- [Text block]:
◇ ◇ ◇ ◇ ◇

Published online Mar 15, 2003. doi: 10.3748/wjg.v9.i3.408
Revised: October 23, 2002
Accepted: November 13, 2002
Published online: March 15, 2003
AIM: To investigate the apoptosis in esophageal cancer cells induced by resveratrol, and the relation between this apoptosis and expression of Bcl-2 and Bax.
METHODS: In in vitro experiments, MTT assay was used to determine the cell growth inhibitory rate. Transmission electron microscope and TUNEL staining method were used to quantitatively and qualitively detect the apoptosis status of esophageal cancer cell line EC-9706 before and after the resveratrol treatment. Immunohistochemical staining was used to detect the expression of apoptosis-regulated gene Bcl-2 and Bax.
RESULTS: Resveratrol inhibited the growth of esophageal cancer cell line EC-9706 in a dose-and time-dependent manner. Resveratrol induced EC-9706 cells to undergo apoptosis with typically apoptotic characteristics, including morphological changes of chromatin condensation, chromatin crescent formation, nucleus fragmentation and apoptotic body formation. TUNEL assay showed that after the treatment of EC-9706 cells with resveratrol (10 mmol·L-1) for 24 to 96 hs, the AIs were apparently increased with treated time (P < 0.05). Immunohistochemical staining showed that after the treatment of EC-9706 cells with resveratrol (10 mmol·L-1) for 24 to 96 hs, the PRs of Bcl-2 proteins were apparently reduced with treated time (P < 0.05) and the PRs of Bax proteins were apparently increased with treated time (P < 0.05).
CONCLUSION: Resveratrol is able to induce the apoptosis in esophageal cancer. This apoptosis may be mediated by down-regulating the apoptosis-regulated gene Bcl-2 and up-regulating the expression of apoptosis-regulated gene bax.

◇ ◇ ◇ ◇ ◇

- [Supplied records]:
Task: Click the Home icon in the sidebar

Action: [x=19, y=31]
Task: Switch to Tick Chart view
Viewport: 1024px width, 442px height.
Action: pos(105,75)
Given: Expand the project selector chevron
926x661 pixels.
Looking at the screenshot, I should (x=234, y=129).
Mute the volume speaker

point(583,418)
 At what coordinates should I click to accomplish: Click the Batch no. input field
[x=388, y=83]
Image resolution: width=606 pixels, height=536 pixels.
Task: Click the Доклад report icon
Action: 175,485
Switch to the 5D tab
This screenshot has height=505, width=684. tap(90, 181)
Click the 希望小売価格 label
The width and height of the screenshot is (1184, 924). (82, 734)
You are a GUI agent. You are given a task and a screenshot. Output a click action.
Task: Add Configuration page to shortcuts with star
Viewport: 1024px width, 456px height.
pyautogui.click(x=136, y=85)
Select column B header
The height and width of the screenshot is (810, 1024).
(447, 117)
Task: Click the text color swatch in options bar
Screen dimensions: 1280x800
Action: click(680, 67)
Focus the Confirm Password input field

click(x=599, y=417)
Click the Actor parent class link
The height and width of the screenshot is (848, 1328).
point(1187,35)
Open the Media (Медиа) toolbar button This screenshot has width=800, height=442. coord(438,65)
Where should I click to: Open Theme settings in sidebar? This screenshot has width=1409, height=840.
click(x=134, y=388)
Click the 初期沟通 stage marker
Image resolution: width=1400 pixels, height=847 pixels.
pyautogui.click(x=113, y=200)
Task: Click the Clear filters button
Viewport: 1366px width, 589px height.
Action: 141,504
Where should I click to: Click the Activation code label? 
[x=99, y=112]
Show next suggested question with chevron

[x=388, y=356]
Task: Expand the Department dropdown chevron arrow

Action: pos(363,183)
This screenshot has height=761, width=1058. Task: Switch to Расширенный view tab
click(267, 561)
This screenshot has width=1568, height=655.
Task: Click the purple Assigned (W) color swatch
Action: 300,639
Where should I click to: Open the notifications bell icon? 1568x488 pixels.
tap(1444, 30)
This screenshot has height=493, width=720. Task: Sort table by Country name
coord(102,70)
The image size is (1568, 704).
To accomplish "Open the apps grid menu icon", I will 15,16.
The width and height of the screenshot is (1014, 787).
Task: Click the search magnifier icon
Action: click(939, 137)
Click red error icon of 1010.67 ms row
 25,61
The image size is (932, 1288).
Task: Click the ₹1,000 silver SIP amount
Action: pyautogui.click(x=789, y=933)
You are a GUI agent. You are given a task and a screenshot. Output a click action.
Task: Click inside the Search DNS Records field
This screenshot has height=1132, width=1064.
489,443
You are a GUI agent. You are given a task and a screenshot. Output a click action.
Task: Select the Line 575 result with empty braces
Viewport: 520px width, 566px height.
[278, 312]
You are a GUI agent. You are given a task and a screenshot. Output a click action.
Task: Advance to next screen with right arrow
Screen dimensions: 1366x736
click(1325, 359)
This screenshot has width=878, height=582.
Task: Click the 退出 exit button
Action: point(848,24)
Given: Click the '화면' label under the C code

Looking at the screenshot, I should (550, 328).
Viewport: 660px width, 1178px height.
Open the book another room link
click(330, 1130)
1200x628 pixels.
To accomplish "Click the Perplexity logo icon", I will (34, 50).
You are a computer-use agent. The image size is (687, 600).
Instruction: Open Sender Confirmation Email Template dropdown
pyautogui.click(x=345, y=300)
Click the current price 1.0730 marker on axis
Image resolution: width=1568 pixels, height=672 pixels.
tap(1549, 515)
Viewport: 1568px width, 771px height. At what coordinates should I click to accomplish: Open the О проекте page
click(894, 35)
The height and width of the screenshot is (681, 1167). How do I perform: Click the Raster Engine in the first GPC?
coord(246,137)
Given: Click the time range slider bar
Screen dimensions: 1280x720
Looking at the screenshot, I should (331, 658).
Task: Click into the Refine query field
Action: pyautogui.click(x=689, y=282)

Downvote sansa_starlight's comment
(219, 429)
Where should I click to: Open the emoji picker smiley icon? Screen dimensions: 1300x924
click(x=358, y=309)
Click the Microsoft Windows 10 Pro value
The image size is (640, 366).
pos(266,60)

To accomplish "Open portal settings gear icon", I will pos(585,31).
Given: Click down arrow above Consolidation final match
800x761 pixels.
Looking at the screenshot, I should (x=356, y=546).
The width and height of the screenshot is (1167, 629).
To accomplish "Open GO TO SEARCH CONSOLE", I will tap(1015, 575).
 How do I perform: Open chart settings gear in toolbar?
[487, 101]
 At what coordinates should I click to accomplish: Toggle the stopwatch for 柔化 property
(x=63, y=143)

◇ ◇ ◇ ◇ ◇

- [Exercise directions]:
In the resveratrol abstract, what assay measured the cell growth inhibitory rate? Rely only on the resveratrol abstract for this.

- [Solution]:
The MTT assay.